Gennady Golovkin Set to Be Chosen as International Boxing President, To Steer Sport Toward 2028 Los Angeles Olympics
Former world middleweight champion Golovkin is slated to be elected president of World Boxing and lead the sport as it prepares for the Los Angeles 2028 Olympics.
The boxing legend, who won Olympic silver in the 2004 Athens Games and went on to make the highest number of title defenses in middleweight history, is the sole nominee for president approved by the sport’s autonomous selection committee for the upcoming vote. Consequently, he will take charge of World Boxing, which was established as the authority for amateur Olympic boxing this year.

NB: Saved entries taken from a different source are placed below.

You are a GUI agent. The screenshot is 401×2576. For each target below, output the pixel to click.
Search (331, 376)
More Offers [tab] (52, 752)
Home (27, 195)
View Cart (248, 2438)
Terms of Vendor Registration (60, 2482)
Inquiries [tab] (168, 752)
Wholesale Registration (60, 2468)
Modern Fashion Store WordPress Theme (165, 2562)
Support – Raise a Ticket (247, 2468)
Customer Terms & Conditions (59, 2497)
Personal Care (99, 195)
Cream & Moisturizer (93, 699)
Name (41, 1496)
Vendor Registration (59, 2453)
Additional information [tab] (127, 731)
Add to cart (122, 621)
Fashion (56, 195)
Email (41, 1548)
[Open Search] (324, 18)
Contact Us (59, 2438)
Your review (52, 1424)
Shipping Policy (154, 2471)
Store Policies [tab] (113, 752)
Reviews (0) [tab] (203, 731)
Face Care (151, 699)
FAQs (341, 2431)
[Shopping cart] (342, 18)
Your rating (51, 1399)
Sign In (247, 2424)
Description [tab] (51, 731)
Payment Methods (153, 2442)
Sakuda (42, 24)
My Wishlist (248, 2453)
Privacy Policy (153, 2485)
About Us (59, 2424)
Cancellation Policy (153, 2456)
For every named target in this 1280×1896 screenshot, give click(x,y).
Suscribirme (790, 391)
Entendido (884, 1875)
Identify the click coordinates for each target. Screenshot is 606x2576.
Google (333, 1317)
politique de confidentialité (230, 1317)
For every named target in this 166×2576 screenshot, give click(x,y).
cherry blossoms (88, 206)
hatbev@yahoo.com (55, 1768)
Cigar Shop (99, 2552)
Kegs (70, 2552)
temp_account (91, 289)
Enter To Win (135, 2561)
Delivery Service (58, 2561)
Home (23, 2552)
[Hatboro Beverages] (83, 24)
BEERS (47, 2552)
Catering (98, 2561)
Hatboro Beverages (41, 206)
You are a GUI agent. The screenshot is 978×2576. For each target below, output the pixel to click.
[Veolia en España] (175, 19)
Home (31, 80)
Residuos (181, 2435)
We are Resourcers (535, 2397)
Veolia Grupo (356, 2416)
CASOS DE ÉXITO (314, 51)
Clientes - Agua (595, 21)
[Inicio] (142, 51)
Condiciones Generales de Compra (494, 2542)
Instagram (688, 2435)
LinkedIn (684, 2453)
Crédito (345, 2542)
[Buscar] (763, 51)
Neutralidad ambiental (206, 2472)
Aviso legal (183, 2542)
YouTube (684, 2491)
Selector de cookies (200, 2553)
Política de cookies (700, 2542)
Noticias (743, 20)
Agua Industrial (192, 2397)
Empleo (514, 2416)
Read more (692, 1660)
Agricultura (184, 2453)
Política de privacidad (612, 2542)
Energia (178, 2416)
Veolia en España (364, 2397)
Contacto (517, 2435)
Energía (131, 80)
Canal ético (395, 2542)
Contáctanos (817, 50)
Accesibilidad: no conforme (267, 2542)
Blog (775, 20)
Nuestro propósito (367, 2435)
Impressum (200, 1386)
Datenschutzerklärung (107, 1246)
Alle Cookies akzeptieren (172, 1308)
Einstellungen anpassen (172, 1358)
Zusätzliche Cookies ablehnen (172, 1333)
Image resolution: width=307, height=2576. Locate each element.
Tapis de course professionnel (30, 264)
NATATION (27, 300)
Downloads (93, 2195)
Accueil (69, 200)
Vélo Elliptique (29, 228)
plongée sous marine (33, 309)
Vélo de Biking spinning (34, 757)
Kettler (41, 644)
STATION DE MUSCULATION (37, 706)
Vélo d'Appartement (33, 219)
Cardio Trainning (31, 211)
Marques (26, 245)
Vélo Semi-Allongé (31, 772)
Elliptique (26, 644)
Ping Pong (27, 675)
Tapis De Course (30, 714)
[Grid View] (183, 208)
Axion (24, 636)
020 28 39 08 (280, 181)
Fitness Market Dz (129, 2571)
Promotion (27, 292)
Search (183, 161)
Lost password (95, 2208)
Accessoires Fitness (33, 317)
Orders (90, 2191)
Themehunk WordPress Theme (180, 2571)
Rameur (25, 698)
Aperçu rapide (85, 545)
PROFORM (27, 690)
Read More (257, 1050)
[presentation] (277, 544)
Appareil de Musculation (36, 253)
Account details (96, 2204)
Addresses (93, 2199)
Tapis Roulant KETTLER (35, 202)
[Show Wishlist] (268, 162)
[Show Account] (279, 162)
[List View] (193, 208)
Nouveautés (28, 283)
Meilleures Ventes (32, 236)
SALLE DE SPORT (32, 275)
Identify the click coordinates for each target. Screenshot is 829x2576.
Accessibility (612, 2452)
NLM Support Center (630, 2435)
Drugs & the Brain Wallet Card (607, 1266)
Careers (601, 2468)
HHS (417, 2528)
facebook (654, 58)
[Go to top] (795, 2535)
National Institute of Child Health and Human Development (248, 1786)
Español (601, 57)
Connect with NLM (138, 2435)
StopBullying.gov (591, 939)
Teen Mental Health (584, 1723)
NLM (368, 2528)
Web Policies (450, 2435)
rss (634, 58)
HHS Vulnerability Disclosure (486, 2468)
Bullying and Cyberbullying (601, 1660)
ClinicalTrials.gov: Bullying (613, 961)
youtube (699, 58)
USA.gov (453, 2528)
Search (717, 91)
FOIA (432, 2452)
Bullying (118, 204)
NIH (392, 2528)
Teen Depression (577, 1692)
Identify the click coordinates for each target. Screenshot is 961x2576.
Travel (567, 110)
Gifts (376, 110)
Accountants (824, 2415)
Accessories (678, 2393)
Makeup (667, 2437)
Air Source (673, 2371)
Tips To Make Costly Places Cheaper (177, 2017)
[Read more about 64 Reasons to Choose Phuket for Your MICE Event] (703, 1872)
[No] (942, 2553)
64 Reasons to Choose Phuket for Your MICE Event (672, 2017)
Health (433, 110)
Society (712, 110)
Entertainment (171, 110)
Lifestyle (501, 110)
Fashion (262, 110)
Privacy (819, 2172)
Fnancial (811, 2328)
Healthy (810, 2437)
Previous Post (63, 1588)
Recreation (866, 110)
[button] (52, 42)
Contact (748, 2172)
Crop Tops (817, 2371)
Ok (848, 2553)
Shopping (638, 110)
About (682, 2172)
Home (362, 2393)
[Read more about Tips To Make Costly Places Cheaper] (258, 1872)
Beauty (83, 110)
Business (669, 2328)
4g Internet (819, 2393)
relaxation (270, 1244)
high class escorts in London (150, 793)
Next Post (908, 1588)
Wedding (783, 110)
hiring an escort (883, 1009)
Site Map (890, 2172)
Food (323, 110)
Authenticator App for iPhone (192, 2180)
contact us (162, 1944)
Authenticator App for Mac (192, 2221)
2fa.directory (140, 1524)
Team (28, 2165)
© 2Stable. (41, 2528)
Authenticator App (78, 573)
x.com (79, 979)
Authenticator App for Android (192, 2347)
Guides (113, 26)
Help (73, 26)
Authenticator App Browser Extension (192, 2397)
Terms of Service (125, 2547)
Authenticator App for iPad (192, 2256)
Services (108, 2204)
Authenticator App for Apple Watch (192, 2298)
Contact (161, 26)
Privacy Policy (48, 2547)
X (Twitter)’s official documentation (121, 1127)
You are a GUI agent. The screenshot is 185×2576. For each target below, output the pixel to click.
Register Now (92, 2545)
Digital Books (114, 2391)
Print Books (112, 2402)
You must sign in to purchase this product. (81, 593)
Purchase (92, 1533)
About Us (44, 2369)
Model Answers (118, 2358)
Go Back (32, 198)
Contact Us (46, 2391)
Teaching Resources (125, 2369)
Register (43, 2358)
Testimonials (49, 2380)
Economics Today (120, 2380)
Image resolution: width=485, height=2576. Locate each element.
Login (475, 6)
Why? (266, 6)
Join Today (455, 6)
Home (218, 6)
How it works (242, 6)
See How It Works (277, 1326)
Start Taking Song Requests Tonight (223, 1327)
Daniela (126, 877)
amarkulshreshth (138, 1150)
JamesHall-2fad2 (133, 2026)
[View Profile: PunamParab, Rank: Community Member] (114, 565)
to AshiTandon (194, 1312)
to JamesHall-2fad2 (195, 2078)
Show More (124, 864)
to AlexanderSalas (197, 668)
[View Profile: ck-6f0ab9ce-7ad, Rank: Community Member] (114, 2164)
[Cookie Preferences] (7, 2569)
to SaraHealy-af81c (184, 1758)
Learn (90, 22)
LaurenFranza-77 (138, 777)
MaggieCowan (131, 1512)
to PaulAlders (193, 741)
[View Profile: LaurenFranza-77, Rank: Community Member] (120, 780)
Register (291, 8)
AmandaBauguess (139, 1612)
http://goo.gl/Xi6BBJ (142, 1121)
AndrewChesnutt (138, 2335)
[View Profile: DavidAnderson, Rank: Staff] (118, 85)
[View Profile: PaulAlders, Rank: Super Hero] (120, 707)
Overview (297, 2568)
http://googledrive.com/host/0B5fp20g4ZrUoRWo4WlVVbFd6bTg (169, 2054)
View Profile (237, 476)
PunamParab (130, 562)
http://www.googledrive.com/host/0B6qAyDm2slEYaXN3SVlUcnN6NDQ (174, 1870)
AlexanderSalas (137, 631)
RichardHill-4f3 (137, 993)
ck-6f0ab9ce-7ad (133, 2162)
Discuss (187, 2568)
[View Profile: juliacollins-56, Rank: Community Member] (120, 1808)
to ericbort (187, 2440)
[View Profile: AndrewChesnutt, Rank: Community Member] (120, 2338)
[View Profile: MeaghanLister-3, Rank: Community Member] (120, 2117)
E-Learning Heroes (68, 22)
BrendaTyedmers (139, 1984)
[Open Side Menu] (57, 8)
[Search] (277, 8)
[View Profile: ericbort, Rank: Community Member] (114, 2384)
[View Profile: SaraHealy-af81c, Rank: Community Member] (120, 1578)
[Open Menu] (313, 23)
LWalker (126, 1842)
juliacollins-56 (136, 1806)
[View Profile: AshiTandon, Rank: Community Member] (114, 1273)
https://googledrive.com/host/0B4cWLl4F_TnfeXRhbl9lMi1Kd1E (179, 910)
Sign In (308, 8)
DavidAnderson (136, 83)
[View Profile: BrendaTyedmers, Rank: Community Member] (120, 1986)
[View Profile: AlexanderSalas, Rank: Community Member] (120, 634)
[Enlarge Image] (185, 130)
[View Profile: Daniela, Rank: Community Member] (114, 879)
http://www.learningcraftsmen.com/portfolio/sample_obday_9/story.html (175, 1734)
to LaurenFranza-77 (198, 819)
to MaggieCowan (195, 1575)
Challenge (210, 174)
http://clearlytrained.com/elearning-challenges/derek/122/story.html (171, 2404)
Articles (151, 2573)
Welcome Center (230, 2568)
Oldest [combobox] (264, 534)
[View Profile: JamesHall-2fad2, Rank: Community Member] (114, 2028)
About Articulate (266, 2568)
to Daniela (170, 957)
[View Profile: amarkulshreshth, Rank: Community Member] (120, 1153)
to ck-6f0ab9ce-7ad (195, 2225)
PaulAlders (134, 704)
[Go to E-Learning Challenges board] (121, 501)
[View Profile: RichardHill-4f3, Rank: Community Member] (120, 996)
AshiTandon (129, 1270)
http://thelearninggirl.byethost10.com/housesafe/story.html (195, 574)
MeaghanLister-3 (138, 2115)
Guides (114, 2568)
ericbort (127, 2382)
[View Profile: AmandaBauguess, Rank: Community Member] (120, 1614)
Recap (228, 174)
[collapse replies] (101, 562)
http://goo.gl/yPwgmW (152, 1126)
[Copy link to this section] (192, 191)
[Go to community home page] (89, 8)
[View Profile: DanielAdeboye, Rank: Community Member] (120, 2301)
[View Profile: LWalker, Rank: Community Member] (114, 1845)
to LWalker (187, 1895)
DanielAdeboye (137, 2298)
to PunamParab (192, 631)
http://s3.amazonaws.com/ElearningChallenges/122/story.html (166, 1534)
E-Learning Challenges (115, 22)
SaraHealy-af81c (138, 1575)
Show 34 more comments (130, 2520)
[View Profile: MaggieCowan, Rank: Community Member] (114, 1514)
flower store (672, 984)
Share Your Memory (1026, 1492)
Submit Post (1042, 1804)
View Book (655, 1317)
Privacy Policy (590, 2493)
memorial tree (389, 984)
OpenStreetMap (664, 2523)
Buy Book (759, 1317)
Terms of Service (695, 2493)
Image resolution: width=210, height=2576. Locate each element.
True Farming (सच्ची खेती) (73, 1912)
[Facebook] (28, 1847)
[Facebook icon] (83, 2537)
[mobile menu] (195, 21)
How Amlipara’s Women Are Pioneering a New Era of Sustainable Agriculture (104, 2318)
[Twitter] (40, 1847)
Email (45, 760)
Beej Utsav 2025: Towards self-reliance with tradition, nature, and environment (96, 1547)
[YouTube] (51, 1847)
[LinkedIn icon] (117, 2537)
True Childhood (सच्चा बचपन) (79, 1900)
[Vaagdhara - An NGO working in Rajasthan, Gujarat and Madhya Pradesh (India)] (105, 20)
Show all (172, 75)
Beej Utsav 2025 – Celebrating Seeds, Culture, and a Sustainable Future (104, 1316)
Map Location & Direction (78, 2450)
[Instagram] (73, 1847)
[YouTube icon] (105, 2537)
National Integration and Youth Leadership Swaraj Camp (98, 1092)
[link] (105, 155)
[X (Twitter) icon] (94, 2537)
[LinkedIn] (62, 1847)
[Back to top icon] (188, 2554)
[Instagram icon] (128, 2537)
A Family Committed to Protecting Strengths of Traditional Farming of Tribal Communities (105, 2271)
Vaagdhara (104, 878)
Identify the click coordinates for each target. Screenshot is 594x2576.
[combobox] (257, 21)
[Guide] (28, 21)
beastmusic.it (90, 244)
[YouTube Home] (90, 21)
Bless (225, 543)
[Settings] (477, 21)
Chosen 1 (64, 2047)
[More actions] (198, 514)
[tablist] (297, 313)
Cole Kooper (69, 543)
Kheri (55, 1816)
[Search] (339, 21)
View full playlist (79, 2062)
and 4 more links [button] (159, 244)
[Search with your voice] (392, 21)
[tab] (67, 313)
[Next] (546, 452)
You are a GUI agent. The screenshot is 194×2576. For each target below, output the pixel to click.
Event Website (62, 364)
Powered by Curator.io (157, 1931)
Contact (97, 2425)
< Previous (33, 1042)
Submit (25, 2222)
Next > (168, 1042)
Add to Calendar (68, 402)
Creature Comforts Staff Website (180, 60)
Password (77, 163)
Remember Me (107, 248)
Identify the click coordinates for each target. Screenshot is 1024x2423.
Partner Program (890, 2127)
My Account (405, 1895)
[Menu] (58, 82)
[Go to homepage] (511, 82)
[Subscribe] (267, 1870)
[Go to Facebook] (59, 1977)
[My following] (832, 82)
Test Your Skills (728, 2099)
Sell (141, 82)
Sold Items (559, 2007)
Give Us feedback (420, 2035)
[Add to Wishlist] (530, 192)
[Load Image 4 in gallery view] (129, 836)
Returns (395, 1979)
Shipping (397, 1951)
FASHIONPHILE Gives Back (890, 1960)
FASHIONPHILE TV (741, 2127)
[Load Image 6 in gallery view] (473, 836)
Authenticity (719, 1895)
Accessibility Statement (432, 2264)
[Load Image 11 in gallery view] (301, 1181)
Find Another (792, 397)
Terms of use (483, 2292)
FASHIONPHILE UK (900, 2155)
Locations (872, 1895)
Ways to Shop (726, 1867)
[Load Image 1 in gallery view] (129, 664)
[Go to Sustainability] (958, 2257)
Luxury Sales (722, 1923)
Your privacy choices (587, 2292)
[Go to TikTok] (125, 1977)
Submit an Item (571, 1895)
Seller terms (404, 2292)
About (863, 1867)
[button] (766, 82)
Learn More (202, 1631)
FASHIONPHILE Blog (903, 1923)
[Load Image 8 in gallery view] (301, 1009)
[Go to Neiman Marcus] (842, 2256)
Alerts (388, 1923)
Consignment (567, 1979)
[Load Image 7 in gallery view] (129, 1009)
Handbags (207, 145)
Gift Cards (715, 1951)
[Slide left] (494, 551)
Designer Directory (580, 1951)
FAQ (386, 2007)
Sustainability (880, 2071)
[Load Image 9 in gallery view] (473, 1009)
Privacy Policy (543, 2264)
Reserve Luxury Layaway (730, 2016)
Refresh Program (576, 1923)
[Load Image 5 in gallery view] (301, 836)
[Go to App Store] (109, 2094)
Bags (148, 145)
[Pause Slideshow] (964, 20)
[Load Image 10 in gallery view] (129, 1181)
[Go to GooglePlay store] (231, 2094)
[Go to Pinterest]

That role was previously occupied by the International Boxing Association, but it was expelled by the International Olympic Committee in the year 2023 following a string of controversies involving judging, corruption, and management.
In his manifesto, the 43-year-old Golovkin, whose first term lasts through 2027, vowed to rebuild confidence in the sport and secure boxing’s long-term place in the Olympic programme, beginning at the 2028 LA Olympics.
“During my amateur career, I proudly won a second-place finish at the 2004 Athens Olympics, symbolizing Kazakhstan but the values of fair play and discipline that define Olympic boxing,” he wrote. “As a professional, I won numerous world titles, recognized for my honesty, sportsmanship, and dedication to fair play.
“I am committed to improving oversight, guaranteeing open finances, developing technology to ensure impartial scoring, and expanding opportunities for men and women in every region of the world.”
The International Olympic Committee directly managed the boxing events at the Tokyo Olympics in 2021 and the 2024 Paris Olympics. Nonetheless, after last year’s Olympics were overshadowed by rows over gender eligibility, it said it needed a fresh collaborator by 2028.
In the month of February, it granted recognition to World Boxing, which then ran the 2025 world championships in Liverpool. For the championships, the organization introduced a mandatory sex screening test, to assess qualification of boxers of both sexes, a step which the Olympic committee is also considering for the Los Angeles 2028 Olympics.